¿Cómo estás?

Aunque en MUSOC no lo utilicemos mucho, no siempre es posible, el humor es la mejor forma de afrontar la vida y los problemas, de transmitir ideas y defender causas. El humor fue la apuesta para la clausura de este año. Una brillante Elsa Ruiz fue la protagonista absoluta. La clausura estaba pensada para cerrar MUSOC con un acto contra la transfobia, redondeado con la proyección de Kokomo City.

Pero el monólogo de Elsa Ruiz transcendió esta intención: nos reímos mientras nos hacía reflexionar sobre la censura cultural que se extiende en algunas comunidades autónomas gobernadas por la derecha, sobre las justificaciones absurdas que se dan desde Uviéu para anular la programación audiovisual al inicio de 2024, sobre el futuro de la monarquía y, por supuesto, sobre cómo combatir la transfobia.

También nos reímos pensando cómo responder algunas preguntas difíciles. Algunas inocentes y protocolarias, otras llenas de una inconsciente falta de respeto.

¿Cómo estoy? Ahora mismo no lo sé

Ojalá supiéramos contestar a todas las preguntas, a todos los interrogantes que se nos plantean. Ojalá supiéramos cómo acabar con el racismo, el machismo, la homofobia, la transfobia, la desigualdad, la violencia, la guerra, el olvido, el genocidio… Ojalá.

MUSOC es un proyecto que quiere interpelarnos a la acción. Visibilizamos realidades, denunciamos injusticias, damos a conocer alternativas y a quienes trabajan para el cambio, motivamos la reflexión crítica… El cine es el medio, el fin es que quienes asisten a nuestras proyecciones y actividades puedan, quizás, romper eslabones de las cadenas que nos inmovilizan.

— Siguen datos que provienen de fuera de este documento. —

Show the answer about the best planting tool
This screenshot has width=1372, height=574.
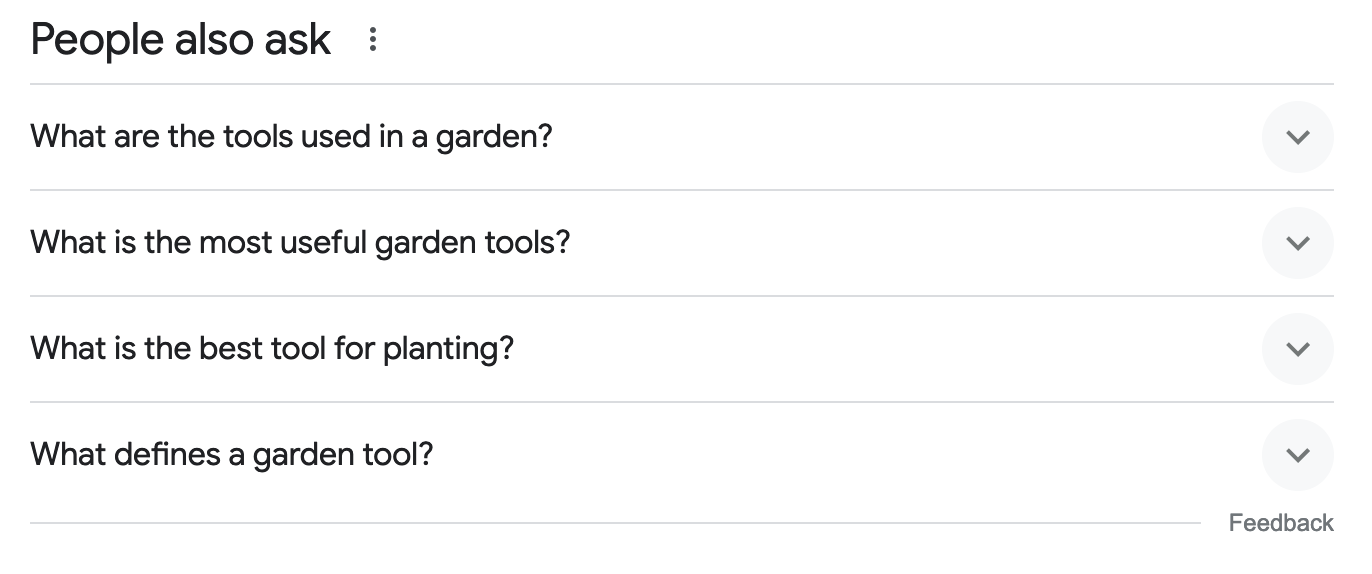[1297, 349]
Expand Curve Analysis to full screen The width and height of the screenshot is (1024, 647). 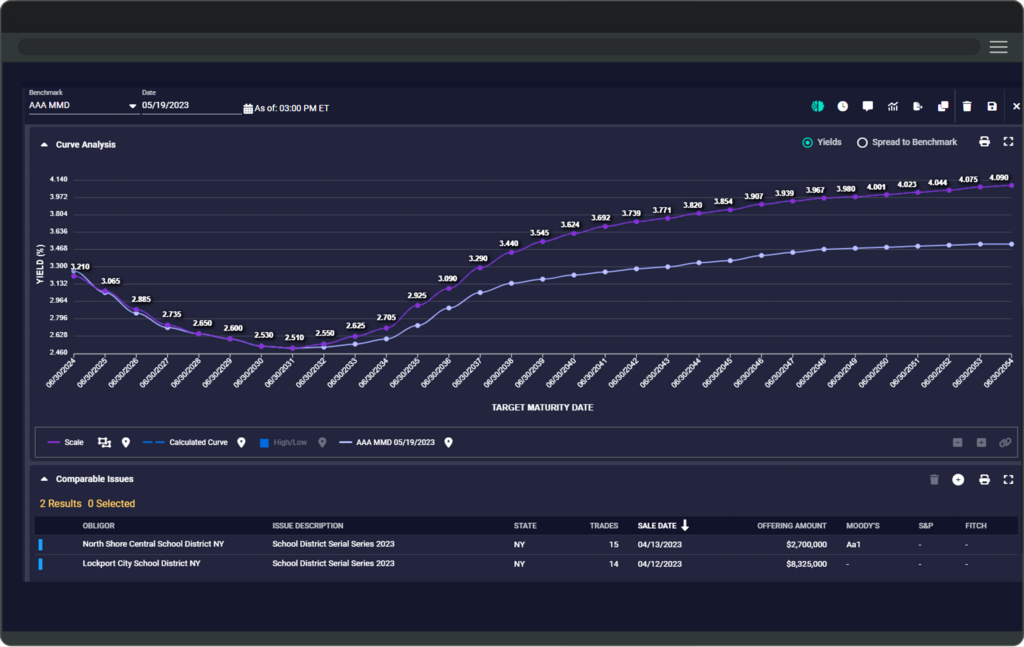(x=1009, y=142)
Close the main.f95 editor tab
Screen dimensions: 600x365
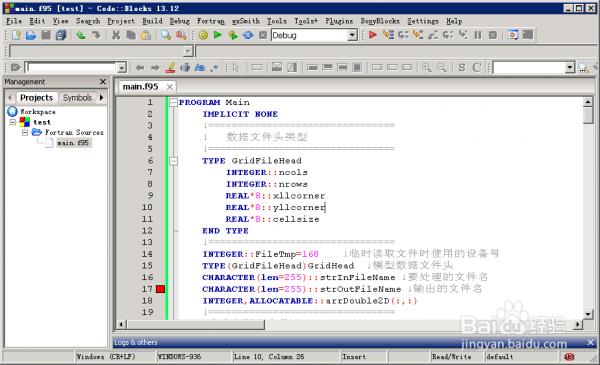(x=170, y=87)
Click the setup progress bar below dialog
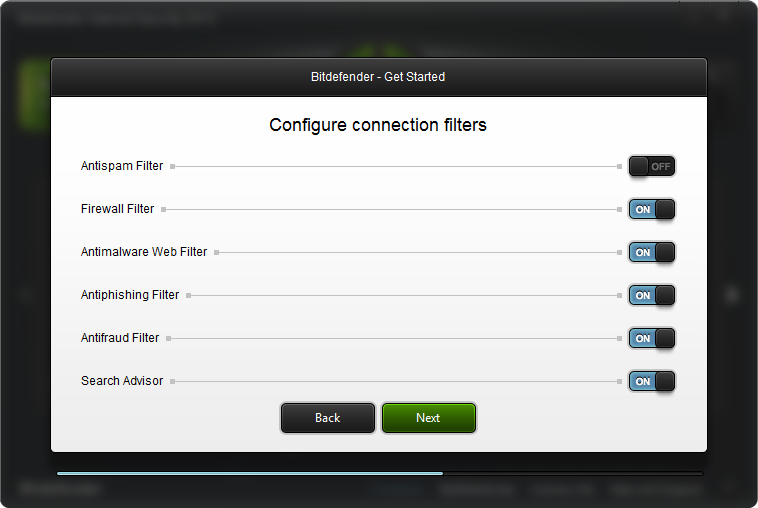 (x=380, y=474)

Comenzamos MUSOC en enero recordando a Gaza. Terminamos en febrero llorándola. La pancarta con el lema #stopgenocidio se nos quedó corta. Más de una docena de colectivos asturianos mostraron ayer su hartazgo con la masacre con un simple gesto. Y Elsa Ruiz nos recordó el pinkwashing del Estado de Israel. ¡Basta ya!

Y, al final, llegó el cine. Kokomo City , que obtuvo el premio del Público en Sundance y Berlín, es una película de ritmo frenético, en la que cuatro trabajadoras sexuales trans y negras nos cuentan, en primera persona, su vida, sus decisiones, sus miedos y sus sueños. D. Smith firma una película que es un altavoz para que quienes nunca tienen voz sean las protagonistas absolutas. Mujeres rotas, carismáticas, empoderadas, liberadas, en peligro, con sueños, en un mundo violento, fetichista, tradicional, diverso… todo eso, en ocasiones contradictorio, cabe en una película.

Como triste certificado del violento contexto que viven estas mujeres, unos meses después del estreno de Kokomo City en Estados Unidos, encontraron brutalmente asesinada a disparos a Koko Da Doll, una de sus protagonistas. Gracias D. Smith por permitirnos conocer a Koko.